De werkgever had de arbeidsovereenkomst van X opgezegd om bedrijfseconomische redenen. Nadat de werkgever het UWV  toestemming gevraagd had voor  ontslag, werd X arbeidsongeschikt. Daarna eindigde de arbeidsovereenkomst. Vanaf  toen ontving X een Ziektewetuitkering. Er was een contractuele (CAO) wachtgeldregeling. Wachtgeld kwam echter niet tot uitkering om de reden dat X reeds een (hogere) Ziektewetuitkering ontving. X stelde zich op het standpunt dat zij daarnaast nog recht had op een transitievergoeding.

X Zij stelde tegen de werkgever dienovereenkomstig een eis in (strekkende tot veroordeling tot betaling van een transitievergoeding). Het Gerechtshof Arnhem-Leeuwarden wees deze eis af op grond van, kort gezegd, het overgangsrecht betreffende de Wet werk en zekerheid.  Het cassatiemiddel van X strekte ertoe dat het Hof blijk gegeven zou hebben van een onjuiste opvatting over art.
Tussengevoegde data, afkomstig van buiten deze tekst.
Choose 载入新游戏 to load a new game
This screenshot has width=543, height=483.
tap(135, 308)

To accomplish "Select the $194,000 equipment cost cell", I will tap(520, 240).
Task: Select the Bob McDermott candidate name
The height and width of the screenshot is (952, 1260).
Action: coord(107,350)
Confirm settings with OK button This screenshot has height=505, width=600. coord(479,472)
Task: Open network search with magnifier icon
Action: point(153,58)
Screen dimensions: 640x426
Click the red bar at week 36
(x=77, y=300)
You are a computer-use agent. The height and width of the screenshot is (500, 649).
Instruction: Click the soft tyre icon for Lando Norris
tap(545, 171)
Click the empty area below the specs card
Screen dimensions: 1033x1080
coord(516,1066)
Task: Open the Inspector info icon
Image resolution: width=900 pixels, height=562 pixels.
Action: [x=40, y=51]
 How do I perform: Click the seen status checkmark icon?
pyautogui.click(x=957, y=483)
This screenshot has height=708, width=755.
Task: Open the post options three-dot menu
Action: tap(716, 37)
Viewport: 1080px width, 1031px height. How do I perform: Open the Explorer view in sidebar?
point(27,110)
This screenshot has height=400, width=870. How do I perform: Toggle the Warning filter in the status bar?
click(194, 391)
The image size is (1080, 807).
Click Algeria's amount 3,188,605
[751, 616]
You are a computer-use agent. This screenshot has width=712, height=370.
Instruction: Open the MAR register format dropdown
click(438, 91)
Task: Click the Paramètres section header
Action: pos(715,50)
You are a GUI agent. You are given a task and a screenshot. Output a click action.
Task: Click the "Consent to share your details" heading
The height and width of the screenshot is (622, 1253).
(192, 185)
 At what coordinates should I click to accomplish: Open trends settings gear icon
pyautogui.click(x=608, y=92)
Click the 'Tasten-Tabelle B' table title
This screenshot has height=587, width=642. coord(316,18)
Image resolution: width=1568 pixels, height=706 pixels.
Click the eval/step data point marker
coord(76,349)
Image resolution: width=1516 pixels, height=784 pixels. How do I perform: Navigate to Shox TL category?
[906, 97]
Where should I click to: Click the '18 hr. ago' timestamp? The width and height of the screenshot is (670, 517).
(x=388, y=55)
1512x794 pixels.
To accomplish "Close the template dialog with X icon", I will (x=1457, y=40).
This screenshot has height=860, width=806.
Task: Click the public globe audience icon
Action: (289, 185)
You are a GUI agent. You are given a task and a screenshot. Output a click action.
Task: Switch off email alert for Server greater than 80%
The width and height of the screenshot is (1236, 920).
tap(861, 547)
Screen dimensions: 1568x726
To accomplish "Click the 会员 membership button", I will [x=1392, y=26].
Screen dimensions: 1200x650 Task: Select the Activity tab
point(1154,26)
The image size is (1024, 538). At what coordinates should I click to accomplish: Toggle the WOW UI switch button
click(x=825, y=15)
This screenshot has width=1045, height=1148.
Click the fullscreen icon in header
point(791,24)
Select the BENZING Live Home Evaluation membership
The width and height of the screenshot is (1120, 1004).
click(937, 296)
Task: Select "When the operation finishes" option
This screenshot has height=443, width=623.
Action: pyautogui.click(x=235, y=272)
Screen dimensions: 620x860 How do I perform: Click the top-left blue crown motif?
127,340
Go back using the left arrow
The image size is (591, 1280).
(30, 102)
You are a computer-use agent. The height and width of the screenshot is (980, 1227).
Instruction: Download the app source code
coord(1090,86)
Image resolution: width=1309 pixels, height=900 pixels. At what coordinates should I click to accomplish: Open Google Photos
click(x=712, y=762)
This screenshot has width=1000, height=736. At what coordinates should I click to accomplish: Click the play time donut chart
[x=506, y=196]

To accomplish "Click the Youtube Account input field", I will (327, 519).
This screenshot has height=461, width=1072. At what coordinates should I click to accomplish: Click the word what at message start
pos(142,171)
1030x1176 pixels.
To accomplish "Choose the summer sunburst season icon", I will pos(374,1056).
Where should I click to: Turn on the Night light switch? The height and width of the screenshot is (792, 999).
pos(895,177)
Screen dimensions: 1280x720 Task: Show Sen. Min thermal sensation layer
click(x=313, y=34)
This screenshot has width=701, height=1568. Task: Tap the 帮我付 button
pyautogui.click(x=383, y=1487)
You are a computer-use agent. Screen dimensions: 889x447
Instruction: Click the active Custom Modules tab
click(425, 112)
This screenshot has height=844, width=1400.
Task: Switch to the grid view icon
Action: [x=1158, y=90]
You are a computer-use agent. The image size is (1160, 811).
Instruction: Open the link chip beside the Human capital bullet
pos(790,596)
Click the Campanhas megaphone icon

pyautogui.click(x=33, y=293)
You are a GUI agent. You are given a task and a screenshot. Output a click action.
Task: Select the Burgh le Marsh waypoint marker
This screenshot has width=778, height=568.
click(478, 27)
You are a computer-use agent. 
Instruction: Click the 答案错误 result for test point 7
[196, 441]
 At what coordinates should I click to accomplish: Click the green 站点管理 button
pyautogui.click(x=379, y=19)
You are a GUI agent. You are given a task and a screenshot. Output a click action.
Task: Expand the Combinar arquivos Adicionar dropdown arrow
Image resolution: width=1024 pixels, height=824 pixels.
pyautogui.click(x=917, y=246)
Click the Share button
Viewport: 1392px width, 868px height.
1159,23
XXII lid 7 Wwz en art. 2 lid 1 van het Besluit overgangsrecht transitievergoeding.

Mijn verweer in cassatie

In mijn schriftelijke toelichting op het tot verwerping strekkende verweerschrift bracht ik naar voren (alineanummers weggelaten):

„Het onderdeel stuit hierop af, [1] dat uit de tekst van dit art. XXII lid 7 WWZ en dit 2 lid 1 BOT reeds onmiskenbaar volgt dat door de werkgever niet een transitievergoeding verschuldigd is indien de werknemer bij de beëindiging van de dienstbetrekking recht heeft op een vergoeding of voorziening als wachtgeld, [2] dat tussen partijen niet in geschil is dat V{…} [de werkgever, SvS] gebonden was aan een cao die X in beginsel recht gaf op wachtgeld, [3] dat in casu het wachtgeld voor X slechts door Xs volledige Zw-uitkering niet tot uitkering kwam, en [4] dat het Hof uit de in rov. 3.3 bedoelde passages uit de Nota van Toelichting terecht de conclusie getrokken heeft dat X geen recht heeft op een transitievergoeding. Zowel de tekst van deze wetsbepalingen als de Nota van Toelichting is op dit punt eenduidig en helder. Verwezen zij naar de voor zich sprekende citaten in deze rov. 3.3.

Die tekst en toelichting laten niet toe dat desondanks recht zou bestaan op een transitievergoeding in het geval de werknemer geen wachtgeld, maar in plaats daarvan een Zw-uitkering ontvangen heeft. In casu betrekt X het standpunt dat het feit dat zij geen wachtgeld ontvangt doordat zij al een Zw-uitkering ontving tot gevolg zou hebben
dat de overgangsregeling ‘dus’ buiten toepassing zou blijven. Weliswaar betoogt zij, op zichzelf terecht, dat de ratio van de uitzondering is het voorkómen van dubbele uitkeringen. Maar die ratio geldt ook hier.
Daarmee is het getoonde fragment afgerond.